Is there something we are missing in the config
subkanthi commented 3 months ago

It looks like it could be related to acquiring locks, you can try this configuration to disable snapshot locking.

snapshot.locking.mode= none https://stackoverflow.com/questions/75077687/debezium-mysql-connector-timing-out-during-initial-snapshot

Lokesh14120 commented 3 months ago

We actually tried snapshot.locking.mode= none only

Lokesh14120 commented 3 months ago

This was the config file https://gist.github.com/Lokesh14120/dd38d7cc7d07d61576eff318c2d77384

aadant commented 2 months ago

@Lokesh14120 : see the above issue. It is a side effect of automatic restart.

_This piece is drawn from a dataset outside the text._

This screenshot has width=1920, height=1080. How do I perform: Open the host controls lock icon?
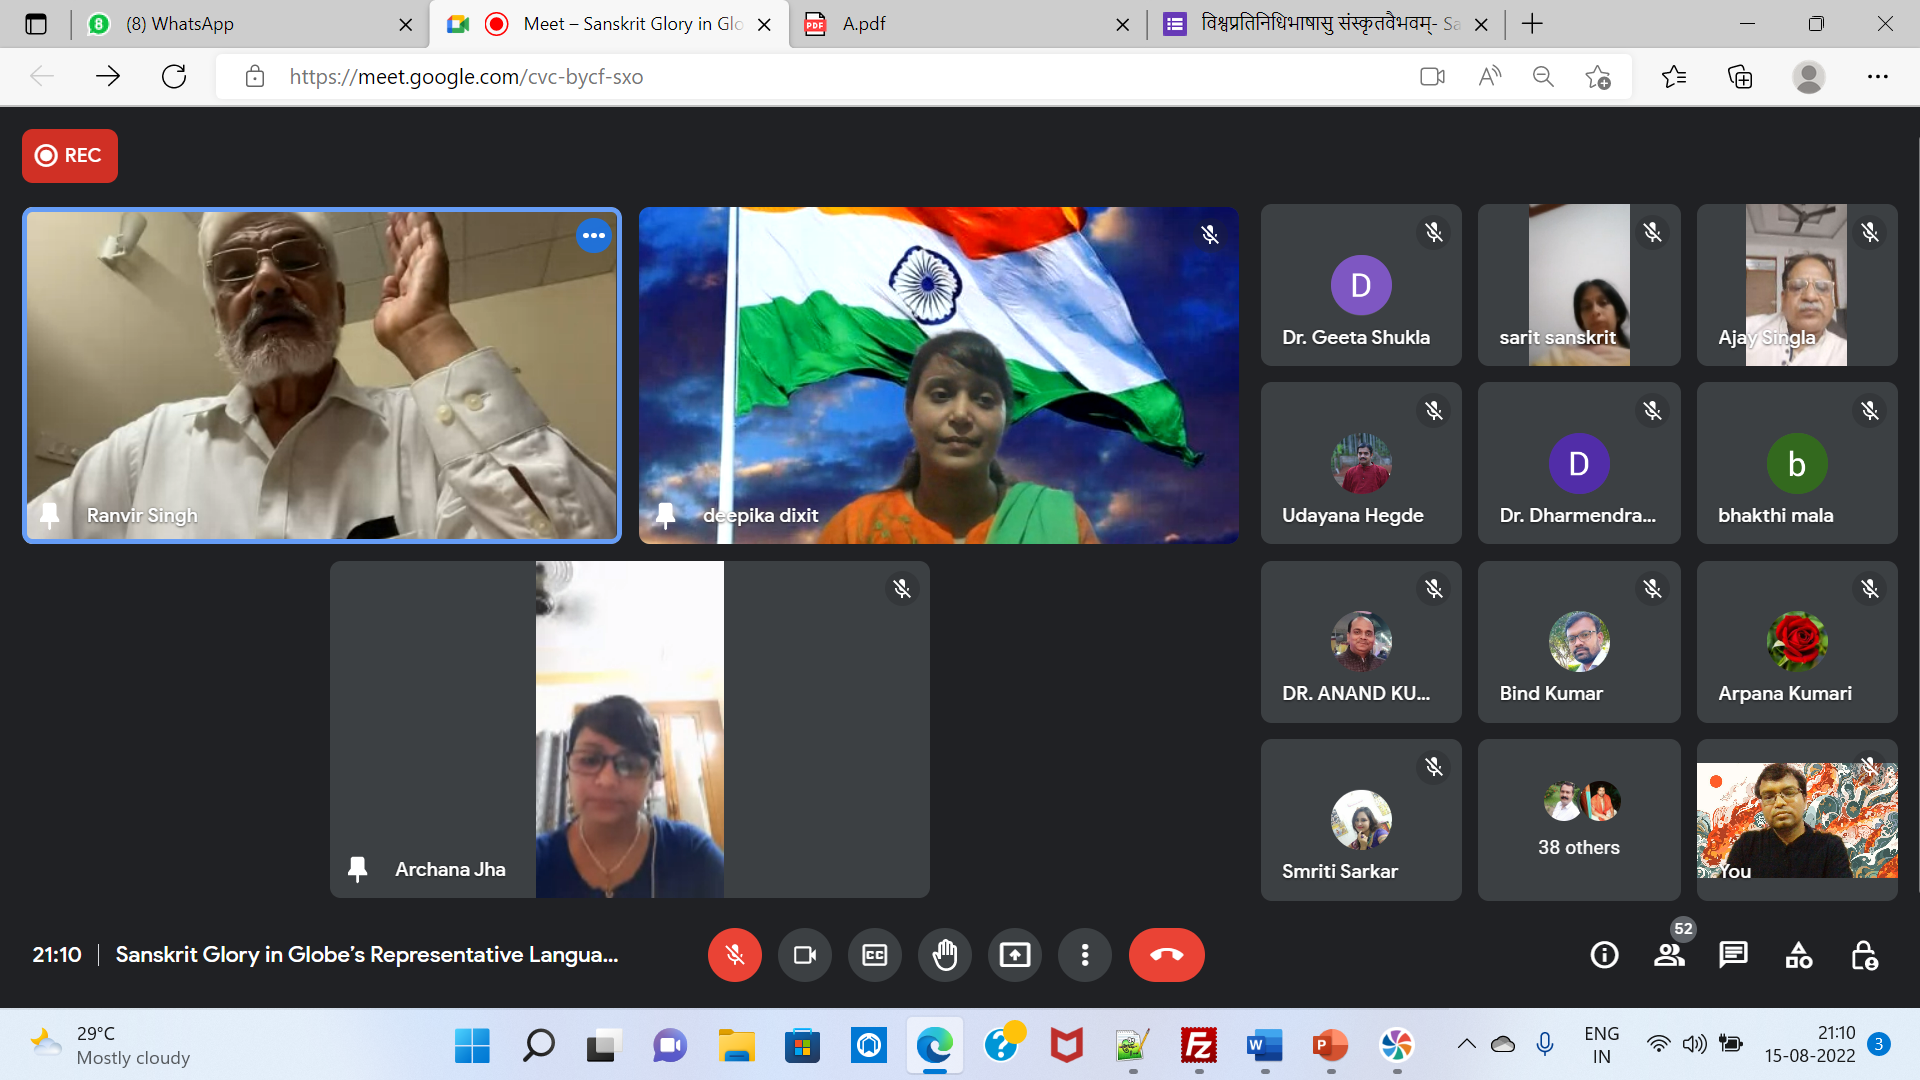tap(1863, 955)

Mitrajit commented 2 months ago

it should have resumed processing data from the saved offset. If this feature isn't available yet, it should be considered for future implementation.

We ended up abandoning snapshotting entirely and relied on snapshot.mode: "schema_only" to update data from the binlogs. Additionally, we wrote a script/SQL to backfill data into the ReplacingMergeTree from the MySQL engine.

aadant commented 2 months ago

@Mitrajit for MySQL, you can also use this https://github.com/Altinity/clickhouse-sink-connector/blob/develop/sink-connector/python/README.md This works well with snapshot.mode: "schema_only".